Beginning with the line that holds "1258x867 pixels.", write out each line exactly as it stands until the end of the data, and include no pictures.

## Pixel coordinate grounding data
= = = =

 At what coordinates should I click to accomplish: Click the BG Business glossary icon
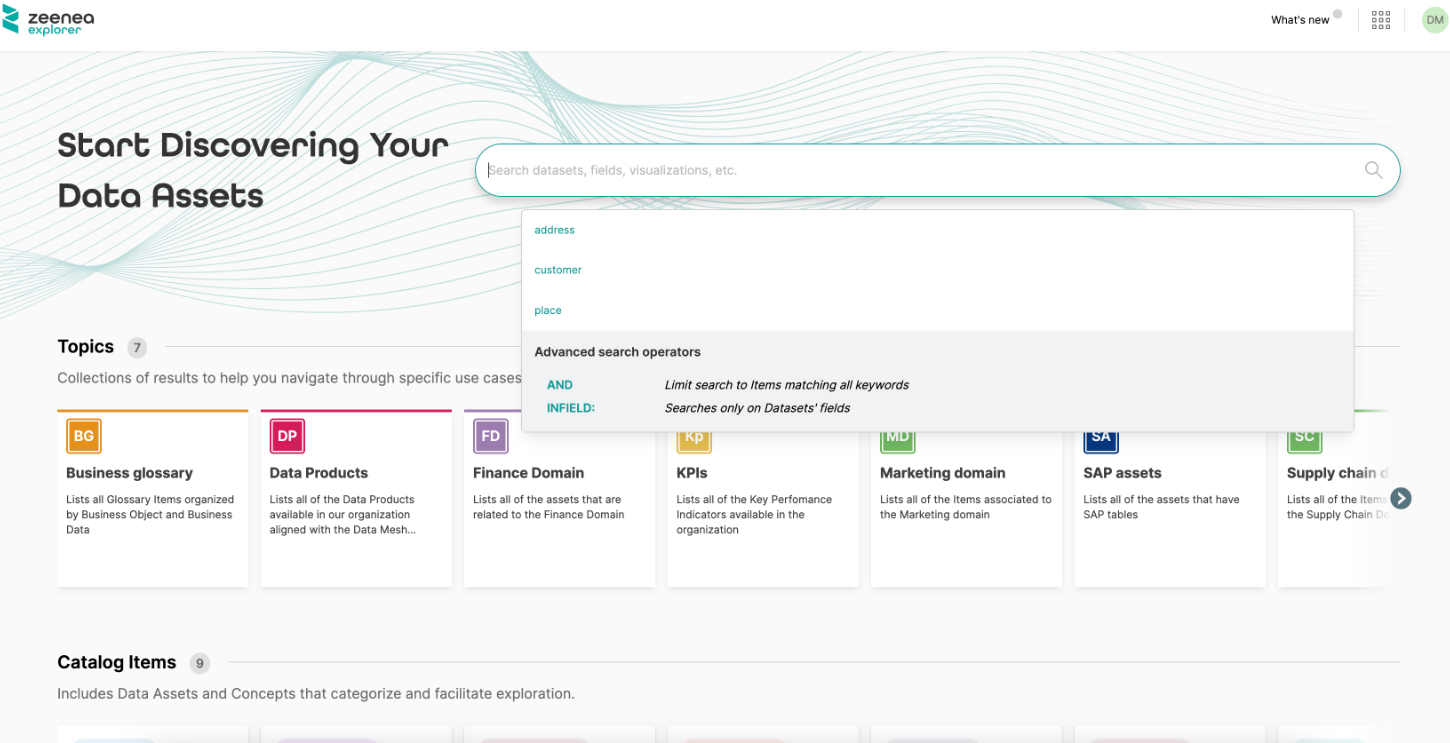pos(84,437)
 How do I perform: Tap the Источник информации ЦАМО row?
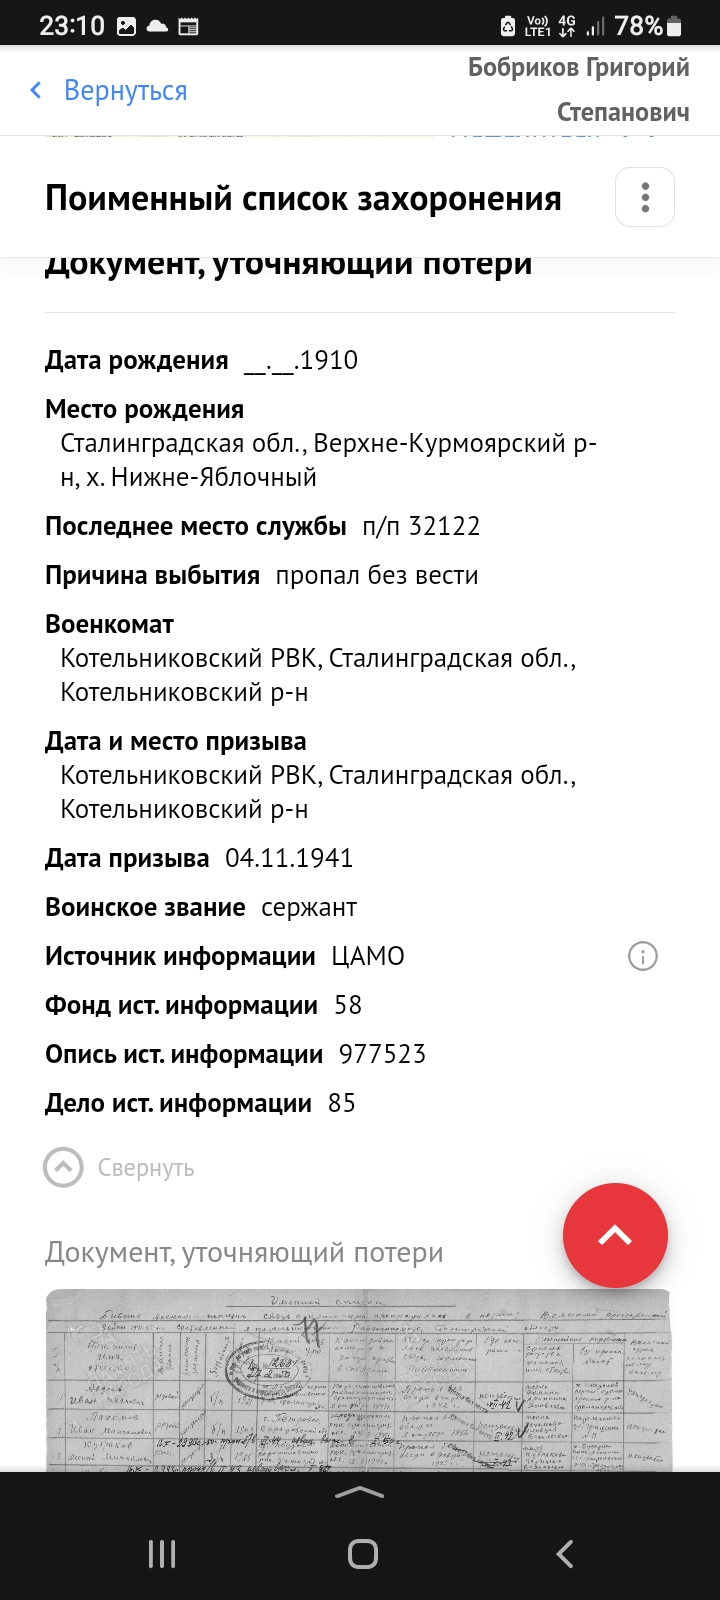point(225,957)
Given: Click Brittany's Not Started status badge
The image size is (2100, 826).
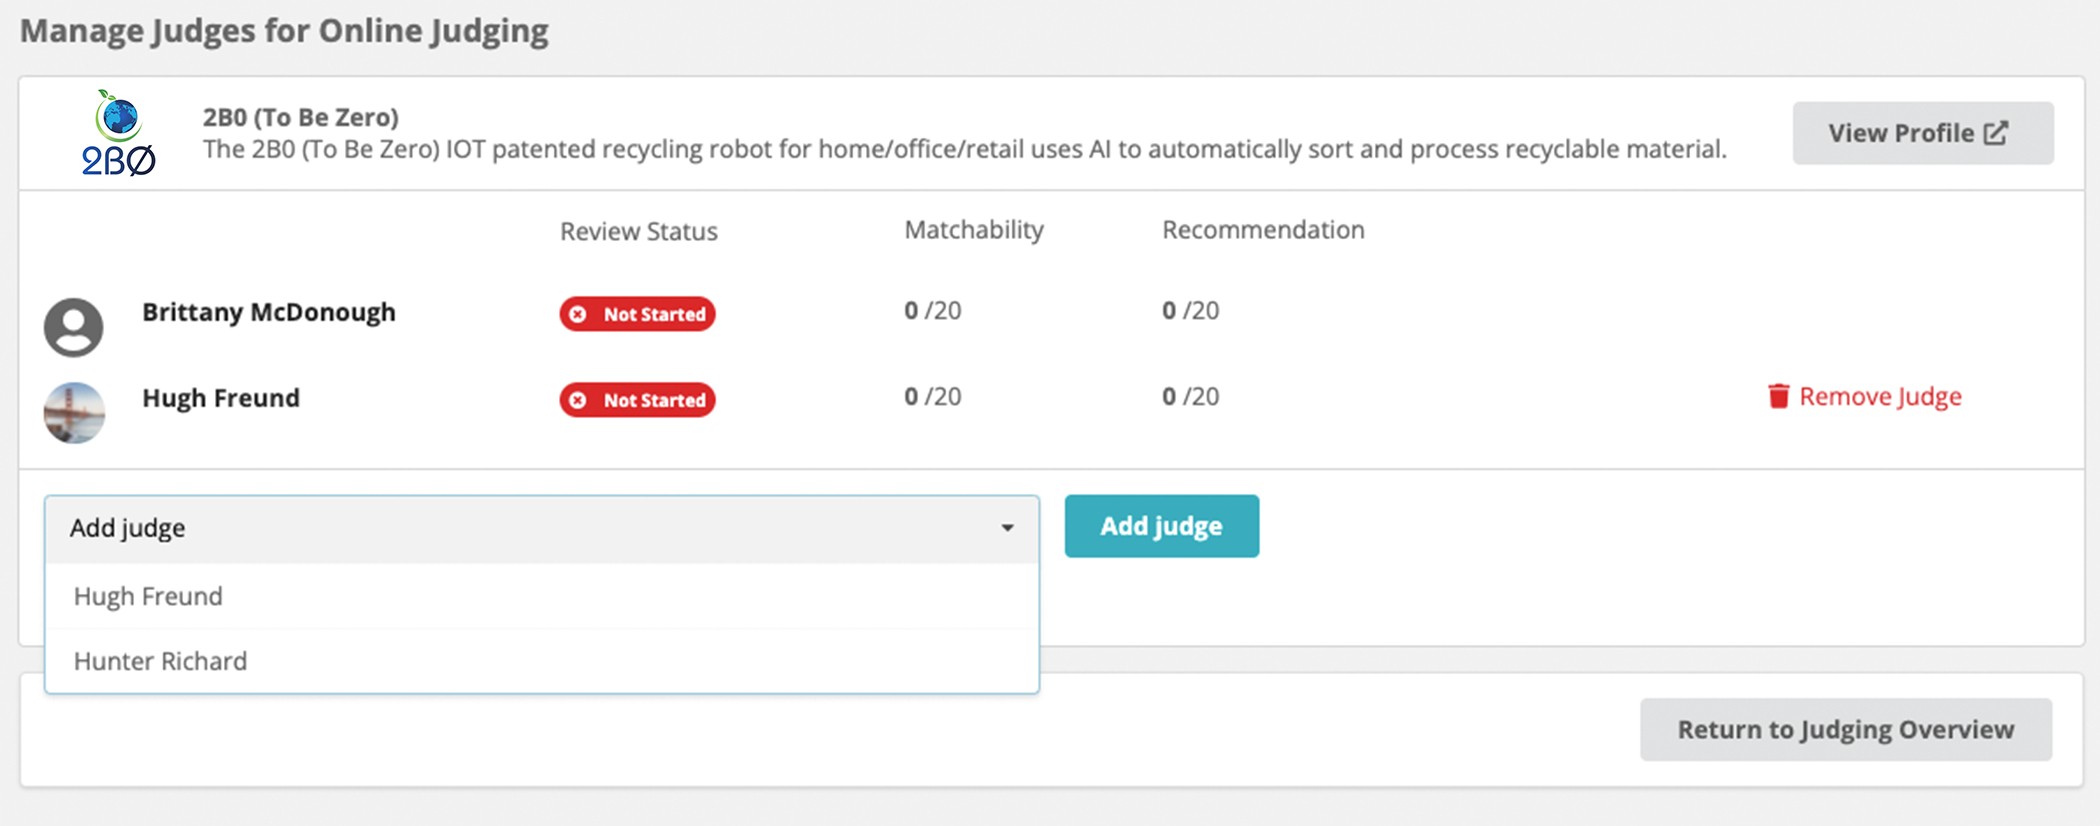Looking at the screenshot, I should (x=637, y=314).
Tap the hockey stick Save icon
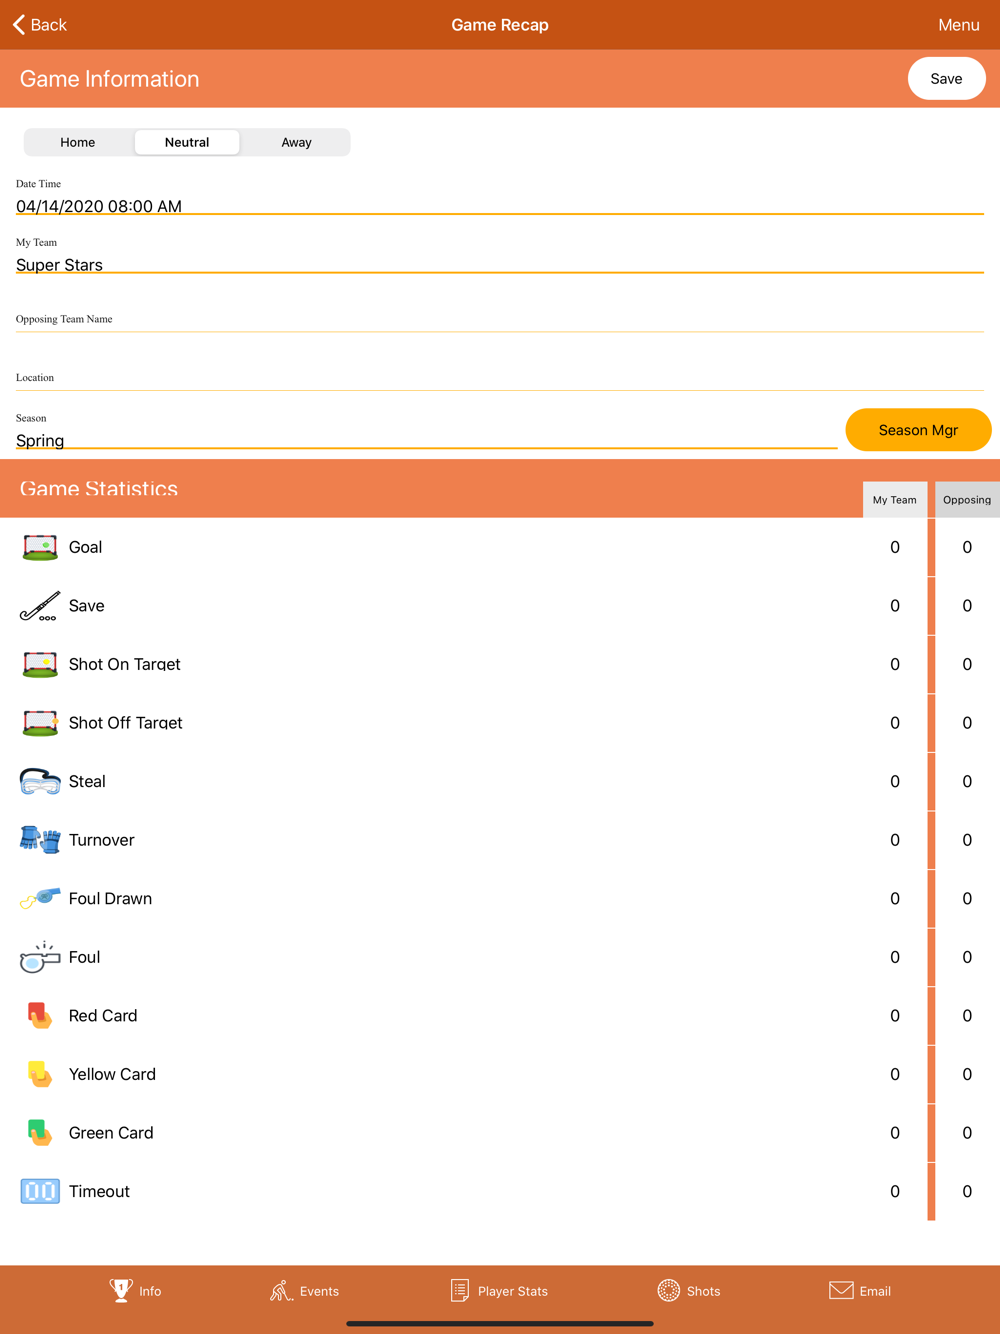The height and width of the screenshot is (1334, 1000). click(x=40, y=606)
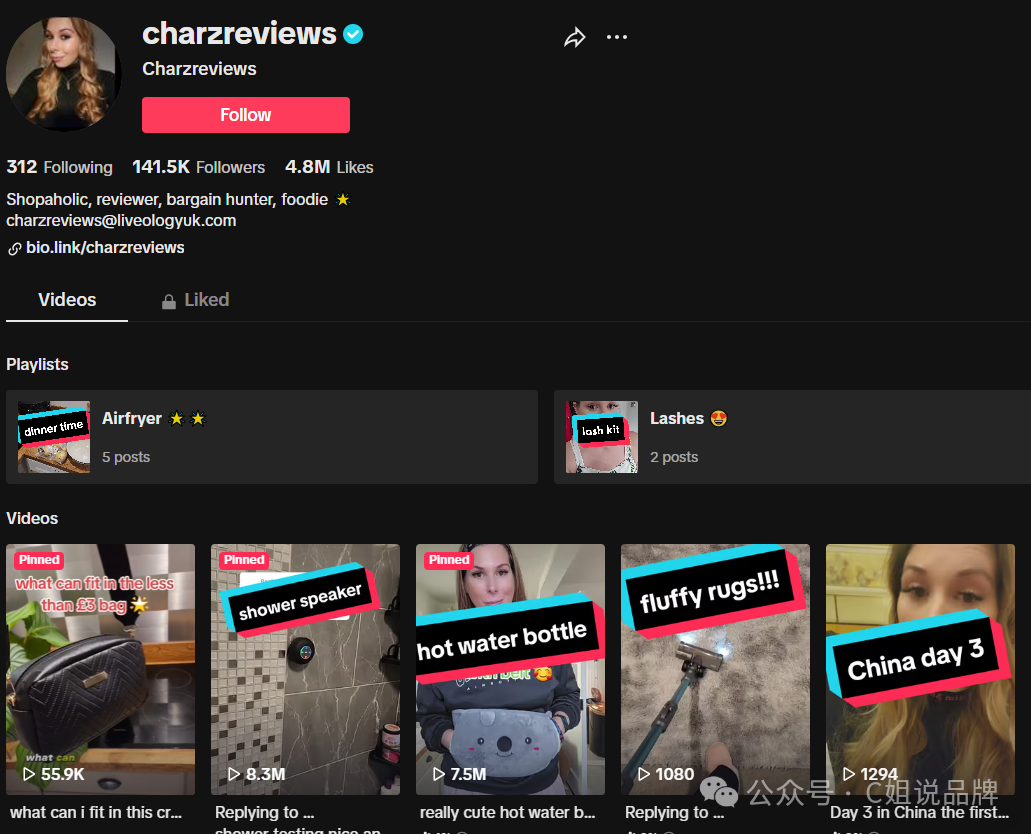Viewport: 1031px width, 834px height.
Task: Open the three-dot more options menu
Action: tap(616, 37)
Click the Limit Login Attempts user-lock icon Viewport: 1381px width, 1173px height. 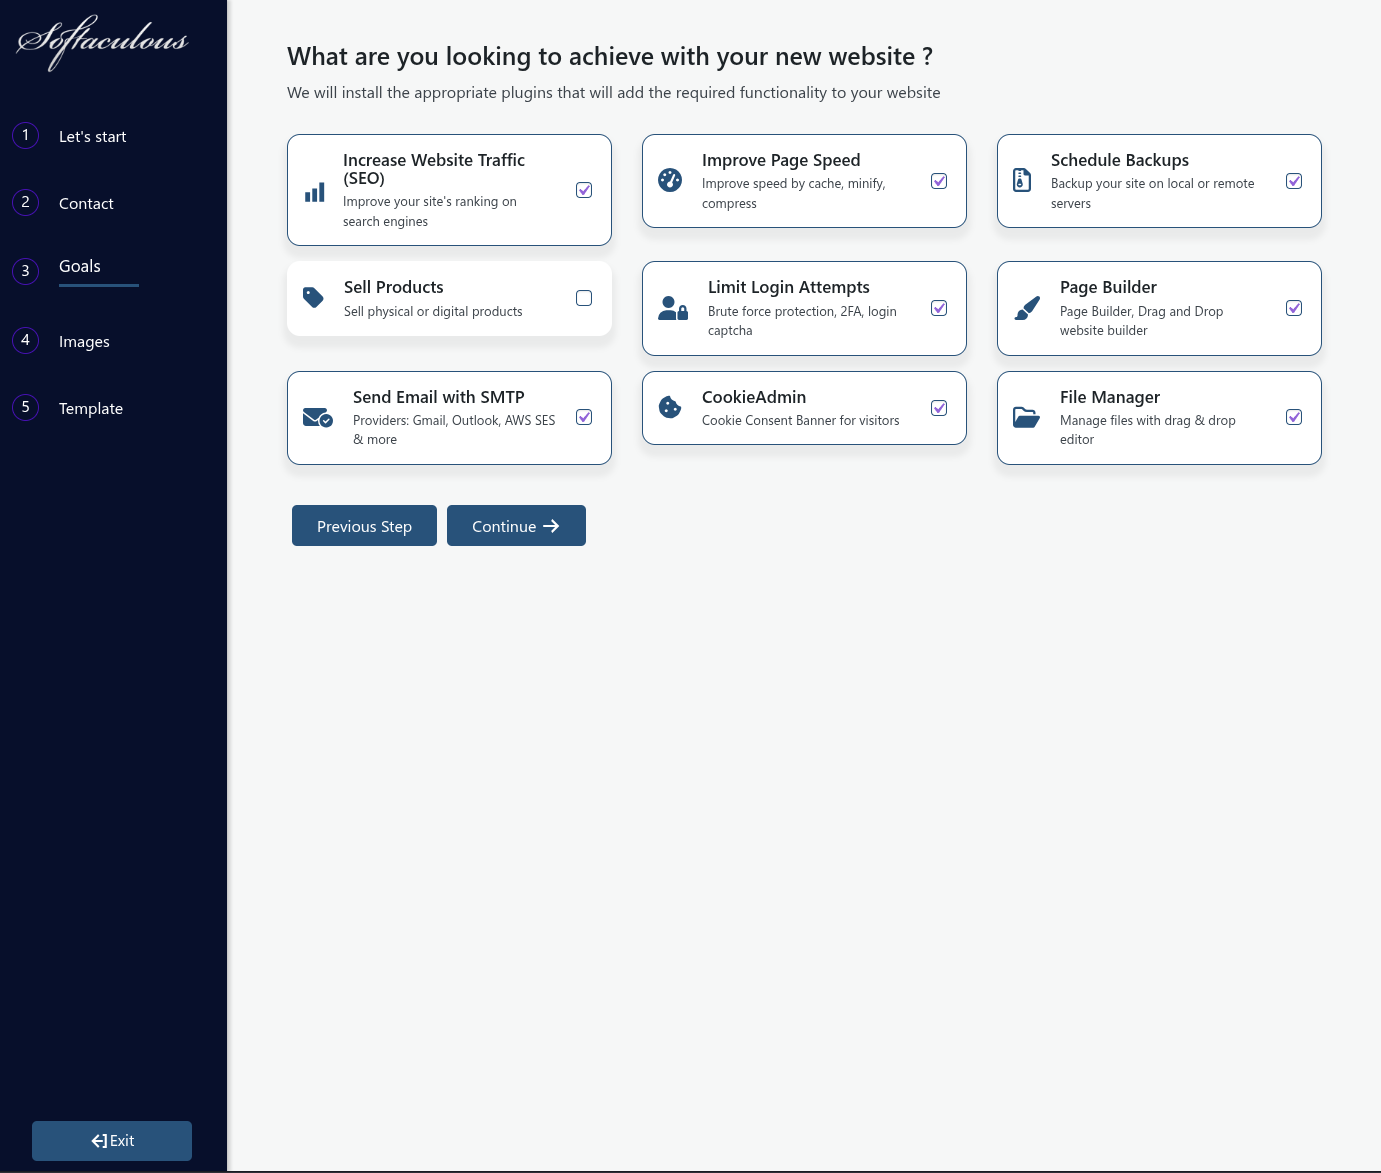point(671,308)
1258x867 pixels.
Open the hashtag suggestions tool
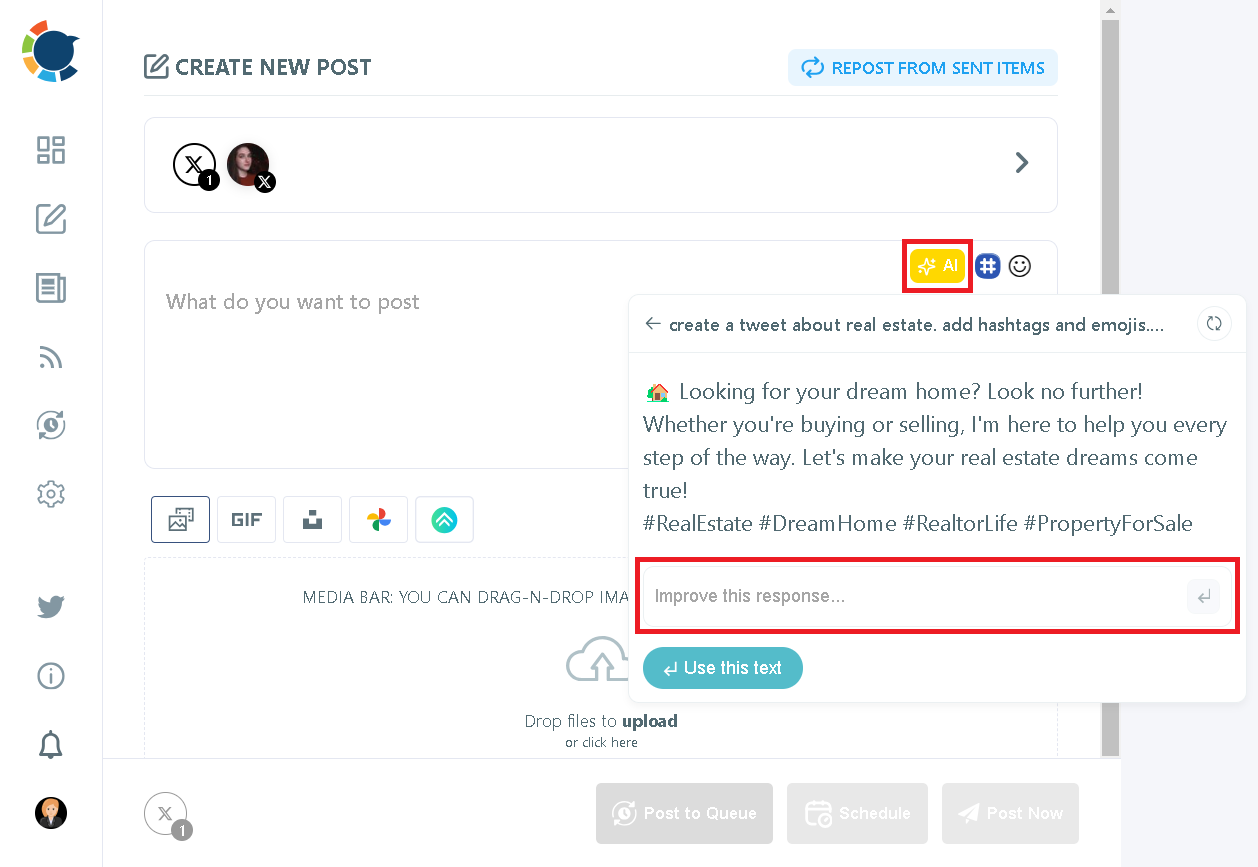987,265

= = = =

## EXERCISE RESULT
1258x867 pixels.
Open the hashtag suggestions tool
987,265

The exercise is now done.